The Prime Minister, Gabriel Attal, should announce a first series of measures this Friday in order to provide responses to the anger of farmers.

The mobilization of farmers, which has been going on for a week now, continues to intensify and is increasing throughout France. The blockades are getting closer to Paris, as the angry farmers announced at the start of the mobilization. New actions are taking place this Thursday morning in the Paris region, in Essonne and in Yvelines. Faced with pressure on the government, the Prime Minister, Gabriel Attal, brought together the ministers of agriculture, ecological transition and the economy this Thursday January 25 morning. The government officially addresses the “subject of the agricultural situation and the responses that can be provided.”

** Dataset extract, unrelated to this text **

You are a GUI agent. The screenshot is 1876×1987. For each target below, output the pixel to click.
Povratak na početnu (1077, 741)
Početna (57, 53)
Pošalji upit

This Thursday, Europe 1, clearly well informed, announced that the Prime Minister should unveil a first series of measures on Friday January 26 in the afternoon. These announcements should take place while the Prime Minister is expected this Friday on the ground with farmers. According to information collected by the media, the government is considering various possibilities such as “cash flow aid, a reduction in administrative constraints, or even compensation for the planned increase in the taxation of non-road diesel, or even its outright abandonment “. A close friend of Mr. Attal told Europe 1 “that absolutely nothing is excluded. We must strike hard. What the agricultural world is experiencing is unacceptable.”

Over the past few days, the Prime Minister has spoken with numerous union representatives from the agricultural sector. On Wednesday evening, the FNSEA and the Young Farmers (JA) sent the government a detailed list of 24 demands and insisted on the need to “immediately help the sectors most in crisis: viticulture and organic agriculture”. Among the demands put forward, the unions are calling for “absolute respect for the Egalim laws” dating from 2018 and 2020 relating to the sharing of value between the different players in the French food chain.

The president of the FNSEA, Arnaud Rousseau, also requested emergency financial aid of “50 to 100 million euros”. According to a close friend of Gabriel Attal, the latter would be “generally in agreement” with the unions and assures that “the exchanges were very good”.